▶ **Exercise 1**:
In the post about cheap beers, what nickname does the writer give for Milwaukee's Best Light?
▶ **Exercise 2**:
Name every beer that the post about cheap beers mentions.
▶ **Exercise 3**:
Continue the post about cheap beers from the point where it ends.

▶ **Selected extract**:
- Opening Delimiter -

Or at least pass Medicare for all through reconciliation? Seriously, WTF. Crap, I swore I wasn't going to talk about this crap, because all week I've been a bit worried about the tone that some comments and diaries have taken. I think we all need to take a deep breath, and take a break from that shit. Tonight we are not here to talk about that. We are here to drink, eat, drink, possibly snack, and be merry. It is the holiday season after all. That's right Bill-O, I said 'holiday' not 'Christmas'. Ooh that's sure gonna chap his hide.
This particular edition of FNBB, is about the enjoyment of cheap nasty beers when we were younger, and how we'd turn our noses up at them now. When I went to college, I lived on a steady diet of Milwaukee's Best Light, otherwise known as 'The Beast'. Way back then, less than ten years ago, you could pick up a twelver for five bucks. What a time.
Later on, when I classed it up with Lite, or Bud Light, my buddies still hadn't grown out of the cheap beer stage. Their poison of choice was Natural Light, affectionately called 'Nattie' for short.

- Closing Delimiter -

▶ **Source information**:
- Opening Delimiter -

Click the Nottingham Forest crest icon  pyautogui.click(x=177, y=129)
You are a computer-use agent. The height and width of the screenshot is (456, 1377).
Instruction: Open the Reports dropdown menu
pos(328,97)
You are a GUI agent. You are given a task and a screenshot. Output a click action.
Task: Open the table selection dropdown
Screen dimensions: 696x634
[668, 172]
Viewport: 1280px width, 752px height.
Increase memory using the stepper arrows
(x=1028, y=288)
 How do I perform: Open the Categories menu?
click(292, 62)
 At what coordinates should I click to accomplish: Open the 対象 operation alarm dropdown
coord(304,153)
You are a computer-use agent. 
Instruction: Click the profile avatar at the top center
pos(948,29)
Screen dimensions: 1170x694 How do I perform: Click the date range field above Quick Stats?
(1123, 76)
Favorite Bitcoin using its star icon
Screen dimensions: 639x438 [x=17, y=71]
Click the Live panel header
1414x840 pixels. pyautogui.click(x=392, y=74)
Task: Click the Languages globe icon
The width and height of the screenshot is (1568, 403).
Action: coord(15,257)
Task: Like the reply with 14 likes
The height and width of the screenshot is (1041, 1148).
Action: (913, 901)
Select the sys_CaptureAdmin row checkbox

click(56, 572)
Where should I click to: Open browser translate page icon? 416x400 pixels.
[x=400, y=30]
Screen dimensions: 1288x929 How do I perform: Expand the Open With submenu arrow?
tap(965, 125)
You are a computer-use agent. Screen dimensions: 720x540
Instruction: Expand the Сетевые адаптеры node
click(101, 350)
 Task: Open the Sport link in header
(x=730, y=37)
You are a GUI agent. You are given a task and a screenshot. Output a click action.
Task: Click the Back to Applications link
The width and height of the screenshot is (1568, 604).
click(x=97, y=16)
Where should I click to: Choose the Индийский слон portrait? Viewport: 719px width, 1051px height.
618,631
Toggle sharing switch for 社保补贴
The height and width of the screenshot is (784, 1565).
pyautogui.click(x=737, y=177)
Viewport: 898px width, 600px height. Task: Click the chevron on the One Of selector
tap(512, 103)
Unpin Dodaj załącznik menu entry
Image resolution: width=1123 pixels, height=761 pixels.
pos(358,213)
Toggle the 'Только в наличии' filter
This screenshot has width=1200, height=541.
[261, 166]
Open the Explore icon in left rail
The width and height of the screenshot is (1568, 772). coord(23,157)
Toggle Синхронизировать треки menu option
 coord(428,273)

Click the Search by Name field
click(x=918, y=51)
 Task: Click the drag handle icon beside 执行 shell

- Closing Delimiter -

▶ **Your response 1**:
'The Beast'

▶ **Your response 2**:
Milwaukee's Best Light, Lite, Bud Light, Natural Light

▶ **Your response 3**:
Well, for kicks, tonight, along with a twelve pack of Becks for later, I bought a couple two-by-fours of The Beast. I wanted to drink them first, to see how awful they were with my taste buds fully functioning. Verdict: pretty bad, but not worse than expected, and they were only like a buck thirty a piece.
So while you all answer the question I always ask,
What are you drinking this evening,
try to remember a time when crap beer was enjoyable, when spending eighteen bucks for twelve beers seemed insane, and when that twelve pack was simply out of your reach.
What did you do then? Well you wanted to get your buzz on, so you forced down a product that was distasteful, and though it was awful at first, a few hours in, it wasn't bad at all, and it got you where you wanted to go, albeit with a shitty taste in your mouth.
Drink up my malted barley brethren, and drink hearty, for tonight, or early AM we dine at Denny's.